HEEK | Nicolas, EDHEC, 33 ans

Chez Crème de la Crème, on supporte avec conviction les étudiants freelance depuis le début, et encore plus ceux qui se lancent dans l'aventure entrepreneuriale. Cette fois-ci, c'est Nicolas, 33 ans diplômé de l'EDHEC, qui nous parle de sa start-up HEEK !





Nicolas Fayon

CEO @ HEEK


Je m’appelle Nicolas et j’ai 33 ans, certainement considéré comme un dinosaure par ceux qui nous lisent en ce moment. Mon parcours a commencé quand j’étais ado, j’avais envie de faire plein de choses de mes 10 doigts, et surtout de me payer des cartes de basket, donc j’ai commencé à créer des sites à cet âge-là, et à gagner de l’argent avec de la pub.

Plus tard, j’ai fait l’EDHEC Business School, dont je suis sorti en 2006, et qui m’a permi d’apprendre le marketing, la finance, la compta, et tout un tas de choses que je considérais comme pénibles à l’époque, mais qui me sont très utiles aujourd’hui.

J’ai fait quelques stages intéressants, dans la mode chez Jean-Paul Gaultier, dans le champagne chez G.H. Mumm. Puis j’ai finalement bossé dans l’édition pendant 2 ans, avant de rejoindre un projet de startup dans la musique et le big data : Noomiz, ou j’étais au marketing et à l’acquisition. Ensuite, j’ai monté ma propre startup, PageYourself avec une partie de l’équipe technique, puis nous avons pivoté pour créer Heek début 2016.
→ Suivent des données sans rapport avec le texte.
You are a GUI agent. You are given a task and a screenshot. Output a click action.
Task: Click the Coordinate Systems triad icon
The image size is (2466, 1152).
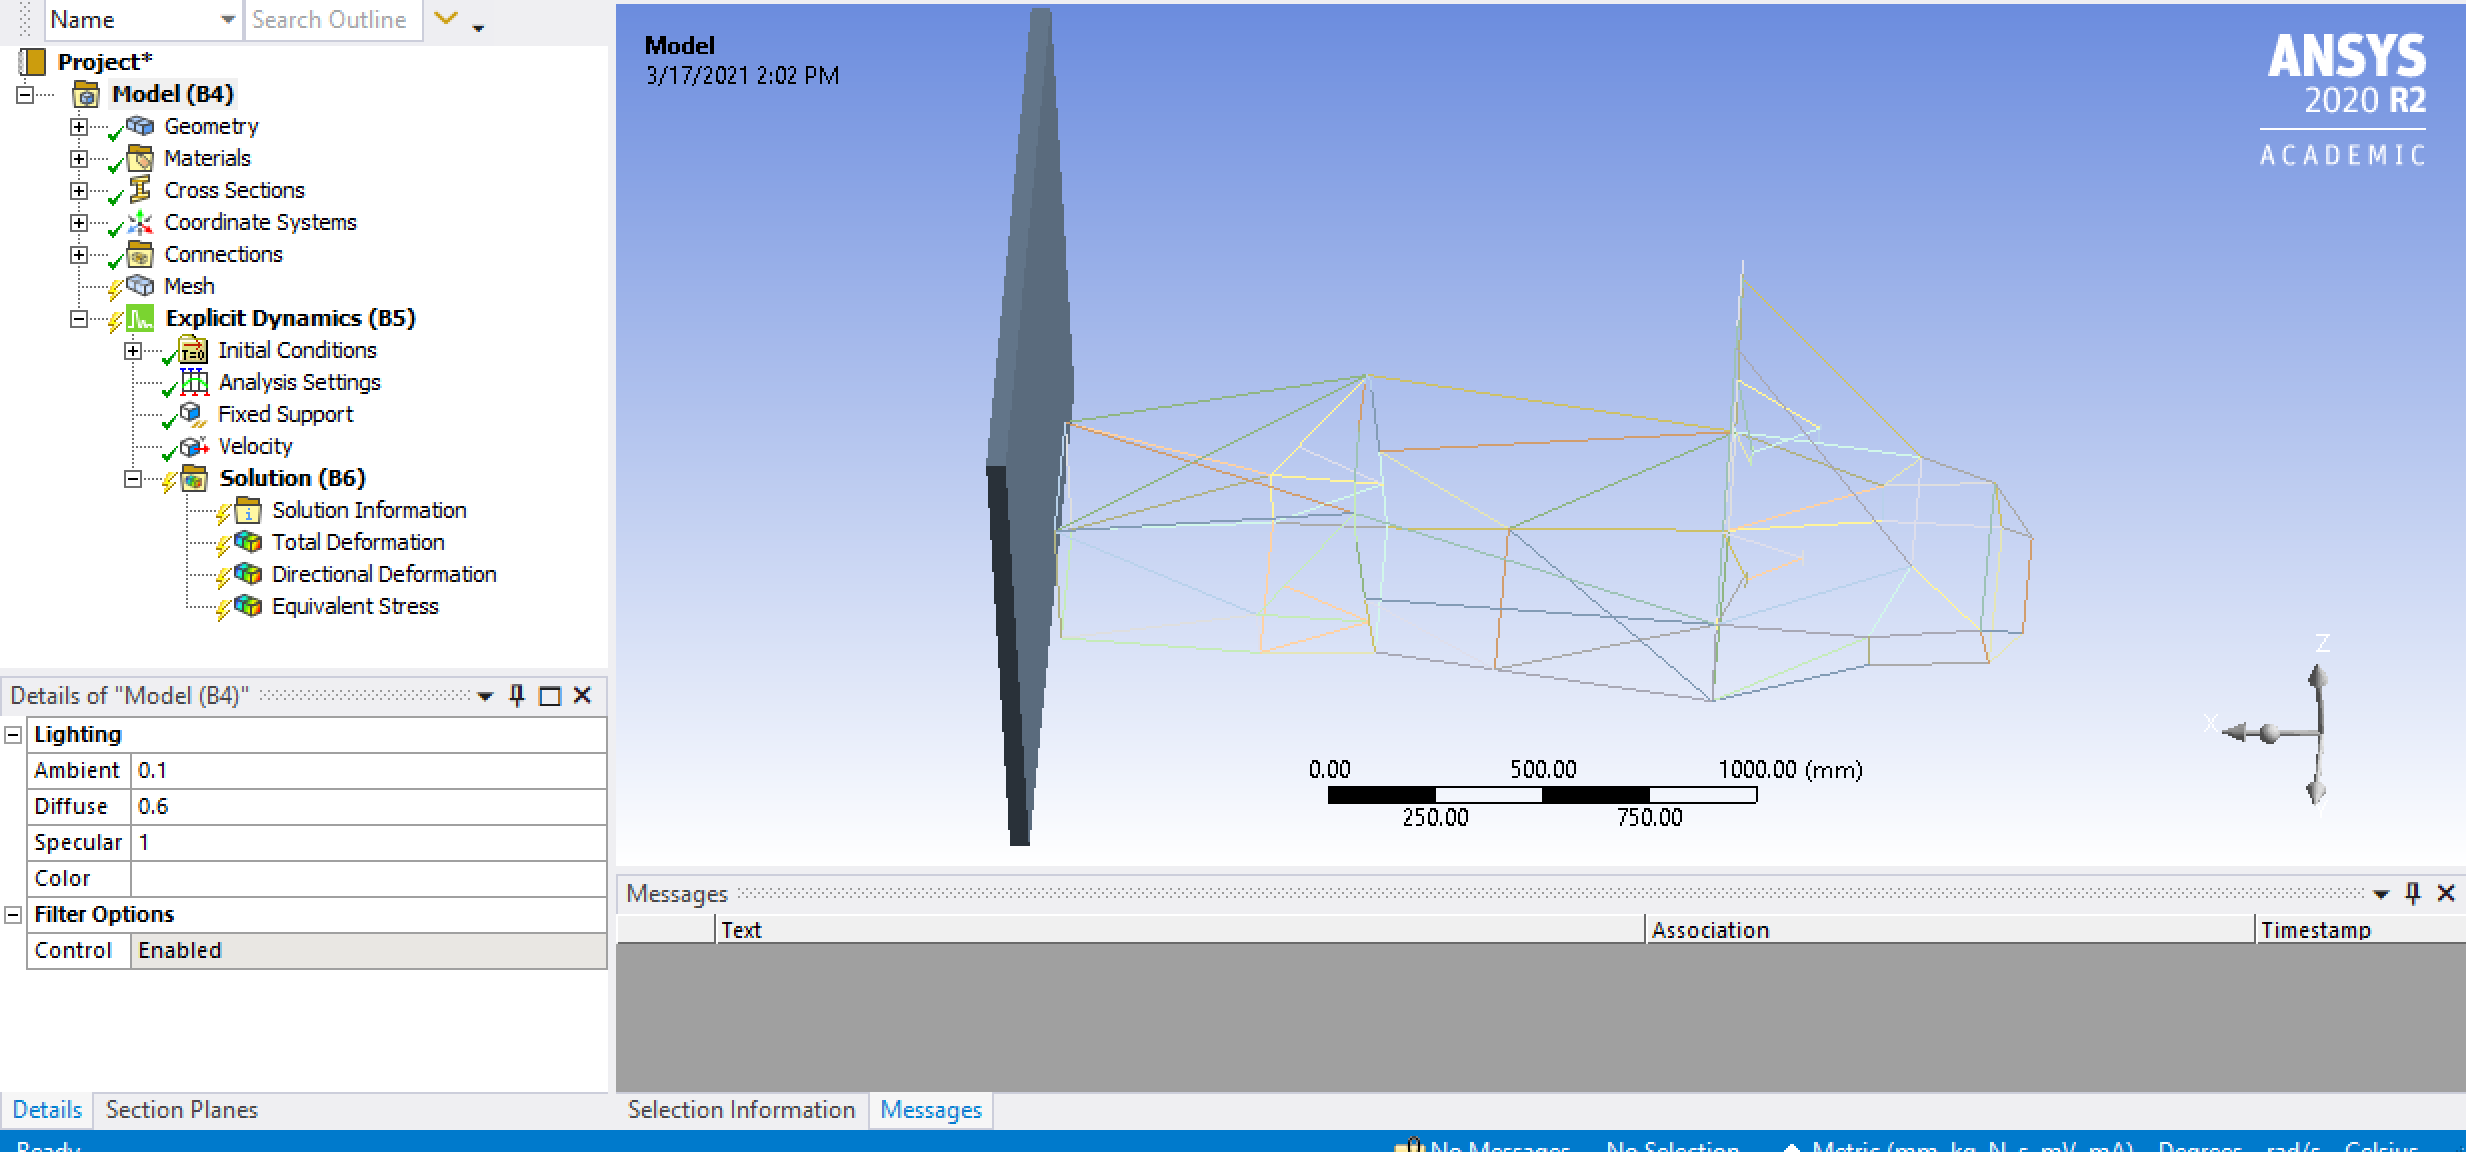(141, 222)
À l’origine, j’ai voulu me lancer dans l’entreprenariat pour plusieurs raisons. La première est que mes expériences passées m’ont montré les bons et les mauvais côtés de l’entreprise. Parmi les mauvais côtés, il y avait parfois l’absence de passion de certains coworkers, les embrouilles inutiles, le temps perdu à faire de la politique, le mauvais management... J’avais véritablement envie de créer une entreprise ou j’allais pouvoir tenter de laisser tout cela de côté.
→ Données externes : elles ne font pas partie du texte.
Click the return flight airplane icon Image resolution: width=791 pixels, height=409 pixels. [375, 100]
La seconde est que j’avais envie de plus que le périmètre que l’on me donnait, je ne supportais pas de ne pas pouvoir améliorer certaines choses (du moins de mon point de vue), sous prétexte que ce n’était pas de mon ressort. J’avais vraiment besoin que ça dépote.


« Le premier chatbot créateur de site internet »


Ce qui me motive le plus aujourd’hui, c’est de voir que ce que l’on fait fonctionne, que ça améliore le quotidien de nos clients, et qu’il n’y avait absolument rien, pas un nom, pas un logo, pas un concept il y a encore un an et demi.







Notre projet s’appelle Heek, il a pour objectif de démocratiser la présence en ligne pour les petites et moyennes entreprises. Comment ? En proposant un éditeur de site doté d'une interface que tout le monde maîtrise sans même y avoir touché. C’est dans cet objectif que nous avons développé le premier chatbot créateur de site internet, directement sous les yeux de l’utilisateur. Il suffit simplement de savoir envoyer un message, suivre une discussion pour créer un site internet pro et optimisé. On en est arrivé là après avoir passé plusieurs mois à rencontrer notre audience, à aller les voir en arpentant les rues, à les appeler en cherchant sur les pages jaunes. On s’est rendus compte que la plupart rencontrait les mêmes difficultés quand il s’agissait de créer et gérer leur présence en ligne : manque de temps, de compétences, de budget.






On s’est alors demandés comment délivrer un niveau de service équivalent à une agence, à grande échelle, et bon marché. C’est là que l’idée de mettre l’intelligence artificielle au service de la création de site a germé.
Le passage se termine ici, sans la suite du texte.